We have become used to illustrating our lives. If we want to buy a new digital camera, we take a photo of it in the shop with our smartphone and send it to our friend the digital camera whizz to advise. We document our dinner and send it via What’s App to our brother in a distant country, so they can ‘share’ our meal. For an experience to remain undocumented (if your camera breaks on safari, for example) is to say it didn’t happen.
This frantic archiving of the now is done in the name of ‘sharing’, but I’m not so sure. I think it smacks of an obsessive, perhaps even neurotic, narcissism. We are not sharing so much as selling – ourselves, our experience, the ingenuity of our chicken kebab, the eventless guff that makes up much of our days.
The proliferation of images in our life, and their potential triumph over language, is one reason why the relationship between image and text in intrigues me. I’ve just spent a weekend teaching our occasional course with fine art photographer Diego Ferrari and I co-tutor at Central Saint Martins College of Art and Design in London. Our Creative Writing and Photography weekends aim to get students to create a new piece of visual work and a new text, which sit in conversation with each other.
One of the writers we looked at is WG Sebald, who is widely acknowledged as one of the most important writers to emerge in Europe in the latter days of the 20th century.
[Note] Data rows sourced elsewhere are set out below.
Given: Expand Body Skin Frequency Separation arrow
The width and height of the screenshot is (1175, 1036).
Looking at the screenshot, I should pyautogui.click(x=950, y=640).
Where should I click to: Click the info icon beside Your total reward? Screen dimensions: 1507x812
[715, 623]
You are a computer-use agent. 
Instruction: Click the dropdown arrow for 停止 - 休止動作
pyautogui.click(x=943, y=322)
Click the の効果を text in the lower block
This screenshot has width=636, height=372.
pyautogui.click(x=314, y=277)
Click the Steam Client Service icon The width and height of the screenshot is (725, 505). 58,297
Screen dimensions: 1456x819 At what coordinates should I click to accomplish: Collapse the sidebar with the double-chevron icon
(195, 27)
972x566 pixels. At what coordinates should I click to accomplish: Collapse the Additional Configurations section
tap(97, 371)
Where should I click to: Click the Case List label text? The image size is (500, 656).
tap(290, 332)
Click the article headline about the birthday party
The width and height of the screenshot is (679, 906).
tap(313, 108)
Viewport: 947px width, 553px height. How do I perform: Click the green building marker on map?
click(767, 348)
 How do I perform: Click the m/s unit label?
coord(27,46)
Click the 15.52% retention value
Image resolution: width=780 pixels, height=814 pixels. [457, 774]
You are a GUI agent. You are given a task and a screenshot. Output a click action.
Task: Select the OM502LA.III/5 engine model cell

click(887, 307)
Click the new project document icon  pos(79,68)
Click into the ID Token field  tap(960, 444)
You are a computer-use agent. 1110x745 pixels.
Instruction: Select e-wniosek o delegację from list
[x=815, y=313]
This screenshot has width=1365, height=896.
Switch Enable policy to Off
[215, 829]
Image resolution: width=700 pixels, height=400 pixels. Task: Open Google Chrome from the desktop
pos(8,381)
Sebald, who died in a car accident at the age of 57 in 2001, taught at the University of East Anglia, where I also work, and his influence and presence permeate the corridors of the Literature department.
His books defy category; are they fiction, memoir, travelogue, or a hybrid of all? His ‘novels’ feature narrators either unnamed, or who seem to be alter egos of the author. The narrative is one of listless recollection, moody travelogue, contingent investigations. Elliptical and intense, they do not so much tell a story or divulge meaning as present a series of enigmas. His inimitable writing style is an amalgam of photographic realism and finely-rendered emotional tonalities, producing an effect something like seeing the world in sharp outline through fog.
He also disperses images through this text. Many critics have written of the ambivalent relationship between image and text in Sebald’s work. The exact function of these images, which are, variously, ticket stubs, newspaper adverts, torn pages from notebooks, archival photographs, muddy landscape shots, is unclear.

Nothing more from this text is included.